■ Work required
Output every record word for word.

<<<<

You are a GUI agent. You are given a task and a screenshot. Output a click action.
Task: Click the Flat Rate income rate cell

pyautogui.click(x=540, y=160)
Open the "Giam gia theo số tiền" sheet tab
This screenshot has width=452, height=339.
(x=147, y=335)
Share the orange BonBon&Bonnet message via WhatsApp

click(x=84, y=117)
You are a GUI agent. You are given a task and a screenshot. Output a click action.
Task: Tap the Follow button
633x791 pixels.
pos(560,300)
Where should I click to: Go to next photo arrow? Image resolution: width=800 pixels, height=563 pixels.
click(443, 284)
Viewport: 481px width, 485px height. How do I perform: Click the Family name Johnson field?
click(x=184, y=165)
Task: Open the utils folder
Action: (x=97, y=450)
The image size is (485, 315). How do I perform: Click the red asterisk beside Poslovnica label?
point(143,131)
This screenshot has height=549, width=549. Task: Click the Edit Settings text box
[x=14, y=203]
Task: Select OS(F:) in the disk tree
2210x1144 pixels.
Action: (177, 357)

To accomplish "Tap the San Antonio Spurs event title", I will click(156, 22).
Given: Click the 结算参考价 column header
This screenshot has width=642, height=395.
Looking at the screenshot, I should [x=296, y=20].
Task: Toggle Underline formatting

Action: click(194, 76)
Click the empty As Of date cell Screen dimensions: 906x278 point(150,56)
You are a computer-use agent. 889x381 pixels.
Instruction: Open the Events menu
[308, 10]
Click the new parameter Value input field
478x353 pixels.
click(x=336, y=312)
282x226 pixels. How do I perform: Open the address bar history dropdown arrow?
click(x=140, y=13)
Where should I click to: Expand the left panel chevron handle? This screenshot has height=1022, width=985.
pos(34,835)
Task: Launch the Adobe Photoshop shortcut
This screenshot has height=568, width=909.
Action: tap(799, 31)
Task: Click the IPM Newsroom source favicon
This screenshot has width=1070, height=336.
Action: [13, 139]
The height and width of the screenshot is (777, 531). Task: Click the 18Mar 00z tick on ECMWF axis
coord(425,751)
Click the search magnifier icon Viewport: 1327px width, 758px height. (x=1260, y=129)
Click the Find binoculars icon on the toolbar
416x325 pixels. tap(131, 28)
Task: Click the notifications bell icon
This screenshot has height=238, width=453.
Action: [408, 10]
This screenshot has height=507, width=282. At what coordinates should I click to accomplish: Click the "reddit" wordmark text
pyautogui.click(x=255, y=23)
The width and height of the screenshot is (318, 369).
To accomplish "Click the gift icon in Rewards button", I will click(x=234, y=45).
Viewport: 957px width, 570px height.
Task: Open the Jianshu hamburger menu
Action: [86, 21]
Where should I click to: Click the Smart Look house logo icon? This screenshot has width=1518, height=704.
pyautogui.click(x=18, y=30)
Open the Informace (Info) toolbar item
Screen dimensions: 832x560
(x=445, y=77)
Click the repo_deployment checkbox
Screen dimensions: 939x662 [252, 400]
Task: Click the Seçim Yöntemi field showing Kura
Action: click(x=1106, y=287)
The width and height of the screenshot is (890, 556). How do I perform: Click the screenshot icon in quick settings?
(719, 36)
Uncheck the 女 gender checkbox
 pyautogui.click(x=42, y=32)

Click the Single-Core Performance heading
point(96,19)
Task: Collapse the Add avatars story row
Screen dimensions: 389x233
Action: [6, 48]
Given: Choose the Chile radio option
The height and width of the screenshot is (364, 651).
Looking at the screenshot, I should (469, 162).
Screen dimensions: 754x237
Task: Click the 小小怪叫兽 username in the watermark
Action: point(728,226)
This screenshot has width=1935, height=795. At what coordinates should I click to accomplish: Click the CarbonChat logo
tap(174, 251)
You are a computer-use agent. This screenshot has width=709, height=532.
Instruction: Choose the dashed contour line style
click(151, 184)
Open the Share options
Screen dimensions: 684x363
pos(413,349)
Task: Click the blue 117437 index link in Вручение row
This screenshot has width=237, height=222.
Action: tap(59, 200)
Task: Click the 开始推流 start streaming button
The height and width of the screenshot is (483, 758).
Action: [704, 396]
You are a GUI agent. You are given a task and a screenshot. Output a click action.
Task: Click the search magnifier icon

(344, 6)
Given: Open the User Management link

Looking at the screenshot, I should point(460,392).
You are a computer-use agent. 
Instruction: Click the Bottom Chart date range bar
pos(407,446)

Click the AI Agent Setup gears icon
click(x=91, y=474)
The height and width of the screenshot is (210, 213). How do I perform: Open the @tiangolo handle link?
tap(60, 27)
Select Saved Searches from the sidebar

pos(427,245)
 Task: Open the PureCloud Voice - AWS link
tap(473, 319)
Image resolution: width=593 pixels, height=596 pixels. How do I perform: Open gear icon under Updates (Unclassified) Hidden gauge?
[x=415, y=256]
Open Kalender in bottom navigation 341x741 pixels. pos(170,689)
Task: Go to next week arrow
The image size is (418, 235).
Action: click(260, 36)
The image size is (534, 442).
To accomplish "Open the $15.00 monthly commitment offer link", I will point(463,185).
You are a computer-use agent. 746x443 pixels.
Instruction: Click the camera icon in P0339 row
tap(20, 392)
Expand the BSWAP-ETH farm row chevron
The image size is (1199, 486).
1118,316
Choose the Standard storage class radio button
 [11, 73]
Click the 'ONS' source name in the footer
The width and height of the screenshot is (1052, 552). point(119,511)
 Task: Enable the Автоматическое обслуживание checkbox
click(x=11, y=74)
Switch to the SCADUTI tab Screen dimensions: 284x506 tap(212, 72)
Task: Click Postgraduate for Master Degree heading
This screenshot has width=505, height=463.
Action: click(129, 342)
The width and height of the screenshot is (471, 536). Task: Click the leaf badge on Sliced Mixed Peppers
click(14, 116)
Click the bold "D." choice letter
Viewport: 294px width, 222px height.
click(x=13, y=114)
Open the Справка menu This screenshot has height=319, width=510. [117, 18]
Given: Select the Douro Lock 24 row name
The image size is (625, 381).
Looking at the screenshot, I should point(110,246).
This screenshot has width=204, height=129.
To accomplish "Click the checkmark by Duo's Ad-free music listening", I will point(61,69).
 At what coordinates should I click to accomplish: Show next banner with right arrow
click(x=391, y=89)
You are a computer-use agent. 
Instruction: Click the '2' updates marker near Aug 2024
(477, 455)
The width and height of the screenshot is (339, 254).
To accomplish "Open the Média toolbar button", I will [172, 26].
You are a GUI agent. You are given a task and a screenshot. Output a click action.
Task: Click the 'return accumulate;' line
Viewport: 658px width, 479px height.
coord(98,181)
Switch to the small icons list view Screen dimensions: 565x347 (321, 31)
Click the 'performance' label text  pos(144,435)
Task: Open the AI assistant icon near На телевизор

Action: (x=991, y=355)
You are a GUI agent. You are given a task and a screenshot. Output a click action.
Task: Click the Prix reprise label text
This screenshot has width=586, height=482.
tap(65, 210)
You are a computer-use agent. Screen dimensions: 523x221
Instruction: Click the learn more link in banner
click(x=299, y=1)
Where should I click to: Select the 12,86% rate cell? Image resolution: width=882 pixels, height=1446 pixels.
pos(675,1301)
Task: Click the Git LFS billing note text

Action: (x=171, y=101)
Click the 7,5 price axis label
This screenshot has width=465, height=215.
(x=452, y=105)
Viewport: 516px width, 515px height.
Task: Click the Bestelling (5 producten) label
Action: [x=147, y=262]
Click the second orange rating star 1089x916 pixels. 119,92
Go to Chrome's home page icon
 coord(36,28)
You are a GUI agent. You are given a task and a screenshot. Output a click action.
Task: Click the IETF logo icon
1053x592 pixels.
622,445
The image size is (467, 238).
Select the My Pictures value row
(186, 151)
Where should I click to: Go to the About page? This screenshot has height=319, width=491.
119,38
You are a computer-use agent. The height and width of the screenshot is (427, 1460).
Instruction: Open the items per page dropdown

>>>>

■ Response to this exercise
You are a GUI agent. You are given a task and a screenshot. Output a click action.
Task: Click the Flat Rate income rate cell

pyautogui.click(x=540, y=160)
Open the "Giam gia theo số tiền" sheet tab
This screenshot has width=452, height=339.
(x=147, y=335)
Share the orange BonBon&Bonnet message via WhatsApp

click(x=84, y=117)
You are a GUI agent. You are given a task and a screenshot. Output a click action.
Task: Tap the Follow button
633x791 pixels.
pos(560,300)
Where should I click to: Go to next photo arrow? Image resolution: width=800 pixels, height=563 pixels.
click(443, 284)
Viewport: 481px width, 485px height. How do I perform: Click the Family name Johnson field?
click(x=184, y=165)
Task: Open the utils folder
Action: (x=97, y=450)
The image size is (485, 315). How do I perform: Click the red asterisk beside Poslovnica label?
point(143,131)
This screenshot has height=549, width=549. Task: Click the Edit Settings text box
[x=14, y=203]
Task: Select OS(F:) in the disk tree
2210x1144 pixels.
Action: (177, 357)

To accomplish "Tap the San Antonio Spurs event title", I will click(156, 22).
Given: Click the 结算参考价 column header
This screenshot has width=642, height=395.
Looking at the screenshot, I should [x=296, y=20].
Task: Toggle Underline formatting

Action: click(194, 76)
Click the empty As Of date cell Screen dimensions: 906x278 point(150,56)
You are a computer-use agent. 889x381 pixels.
Instruction: Open the Events menu
[308, 10]
Click the new parameter Value input field
478x353 pixels.
click(x=336, y=312)
282x226 pixels. How do I perform: Open the address bar history dropdown arrow?
click(x=140, y=13)
Where should I click to: Expand the left panel chevron handle? This screenshot has height=1022, width=985.
pos(34,835)
Task: Launch the Adobe Photoshop shortcut
This screenshot has height=568, width=909.
Action: tap(799, 31)
Task: Click the IPM Newsroom source favicon
This screenshot has width=1070, height=336.
Action: [13, 139]
The height and width of the screenshot is (777, 531). Task: Click the 18Mar 00z tick on ECMWF axis
coord(425,751)
Click the search magnifier icon Viewport: 1327px width, 758px height. (x=1260, y=129)
Click the Find binoculars icon on the toolbar
416x325 pixels. tap(131, 28)
Task: Click the notifications bell icon
This screenshot has height=238, width=453.
Action: [408, 10]
This screenshot has height=507, width=282. At what coordinates should I click to accomplish: Click the "reddit" wordmark text
pyautogui.click(x=255, y=23)
The width and height of the screenshot is (318, 369).
To accomplish "Click the gift icon in Rewards button", I will click(x=234, y=45).
Viewport: 957px width, 570px height.
Task: Open the Jianshu hamburger menu
Action: [86, 21]
Where should I click to: Click the Smart Look house logo icon? This screenshot has width=1518, height=704.
pyautogui.click(x=18, y=30)
Open the Informace (Info) toolbar item
Screen dimensions: 832x560
(x=445, y=77)
Click the repo_deployment checkbox
Screen dimensions: 939x662 [252, 400]
Task: Click the Seçim Yöntemi field showing Kura
Action: click(x=1106, y=287)
The width and height of the screenshot is (890, 556). How do I perform: Click the screenshot icon in quick settings?
(719, 36)
Uncheck the 女 gender checkbox
 pyautogui.click(x=42, y=32)

Click the Single-Core Performance heading
point(96,19)
Task: Collapse the Add avatars story row
Screen dimensions: 389x233
Action: [6, 48]
Given: Choose the Chile radio option
The height and width of the screenshot is (364, 651).
Looking at the screenshot, I should (469, 162).
Screen dimensions: 754x237
Task: Click the 小小怪叫兽 username in the watermark
Action: point(728,226)
This screenshot has width=1935, height=795. At what coordinates should I click to accomplish: Click the CarbonChat logo
tap(174, 251)
You are a computer-use agent. This screenshot has width=709, height=532.
Instruction: Choose the dashed contour line style
click(151, 184)
Open the Share options
Screen dimensions: 684x363
pos(413,349)
Task: Click the blue 117437 index link in Вручение row
This screenshot has width=237, height=222.
Action: tap(59, 200)
Task: Click the 开始推流 start streaming button
The height and width of the screenshot is (483, 758).
Action: [704, 396]
You are a GUI agent. You are given a task and a screenshot. Output a click action.
Task: Click the search magnifier icon

(344, 6)
Given: Open the User Management link

Looking at the screenshot, I should point(460,392).
You are a computer-use agent. 
Instruction: Click the Bottom Chart date range bar
pos(407,446)

Click the AI Agent Setup gears icon
click(x=91, y=474)
The height and width of the screenshot is (210, 213). How do I perform: Open the @tiangolo handle link?
tap(60, 27)
Select Saved Searches from the sidebar

pos(427,245)
 Task: Open the PureCloud Voice - AWS link
tap(473, 319)
Image resolution: width=593 pixels, height=596 pixels. How do I perform: Open gear icon under Updates (Unclassified) Hidden gauge?
[x=415, y=256]
Open Kalender in bottom navigation 341x741 pixels. pos(170,689)
Task: Go to next week arrow
The image size is (418, 235).
Action: click(260, 36)
The image size is (534, 442).
To accomplish "Open the $15.00 monthly commitment offer link", I will point(463,185).
You are a computer-use agent. 746x443 pixels.
Instruction: Click the camera icon in P0339 row
tap(20, 392)
Expand the BSWAP-ETH farm row chevron
The image size is (1199, 486).
1118,316
Choose the Standard storage class radio button
 [11, 73]
Click the 'ONS' source name in the footer
The width and height of the screenshot is (1052, 552). point(119,511)
 Task: Enable the Автоматическое обслуживание checkbox
click(x=11, y=74)
Switch to the SCADUTI tab Screen dimensions: 284x506 tap(212, 72)
Task: Click Postgraduate for Master Degree heading
This screenshot has width=505, height=463.
Action: click(129, 342)
The width and height of the screenshot is (471, 536). Task: Click the leaf badge on Sliced Mixed Peppers
click(14, 116)
Click the bold "D." choice letter
Viewport: 294px width, 222px height.
click(x=13, y=114)
Open the Справка menu This screenshot has height=319, width=510. [117, 18]
Given: Select the Douro Lock 24 row name
The image size is (625, 381).
Looking at the screenshot, I should point(110,246).
This screenshot has width=204, height=129.
To accomplish "Click the checkmark by Duo's Ad-free music listening", I will point(61,69).
 At what coordinates should I click to accomplish: Show next banner with right arrow
click(x=391, y=89)
You are a computer-use agent. 
Instruction: Click the '2' updates marker near Aug 2024
(477, 455)
The width and height of the screenshot is (339, 254).
To accomplish "Open the Média toolbar button", I will [172, 26].
You are a GUI agent. You are given a task and a screenshot. Output a click action.
Task: Click the 'return accumulate;' line
Viewport: 658px width, 479px height.
coord(98,181)
Switch to the small icons list view Screen dimensions: 565x347 (321, 31)
Click the 'performance' label text  pos(144,435)
Task: Open the AI assistant icon near На телевизор

Action: (x=991, y=355)
You are a GUI agent. You are given a task and a screenshot. Output a click action.
Task: Click the Prix reprise label text
This screenshot has width=586, height=482.
tap(65, 210)
You are a computer-use agent. Screen dimensions: 523x221
Instruction: Click the learn more link in banner
click(x=299, y=1)
Where should I click to: Select the 12,86% rate cell? Image resolution: width=882 pixels, height=1446 pixels.
pos(675,1301)
Task: Click the Git LFS billing note text

Action: (x=171, y=101)
Click the 7,5 price axis label
This screenshot has width=465, height=215.
(x=452, y=105)
Viewport: 516px width, 515px height.
Task: Click the Bestelling (5 producten) label
Action: [x=147, y=262]
Click the second orange rating star 1089x916 pixels. 119,92
Go to Chrome's home page icon
 coord(36,28)
You are a GUI agent. You are given a task and a screenshot. Output a click action.
Task: Click the IETF logo icon
1053x592 pixels.
622,445
The image size is (467, 238).
Select the My Pictures value row
(186, 151)
Where should I click to: Go to the About page? This screenshot has height=319, width=491.
119,38
You are a computer-use agent. The height and width of the screenshot is (427, 1460).
Instruction: Open the items per page dropdown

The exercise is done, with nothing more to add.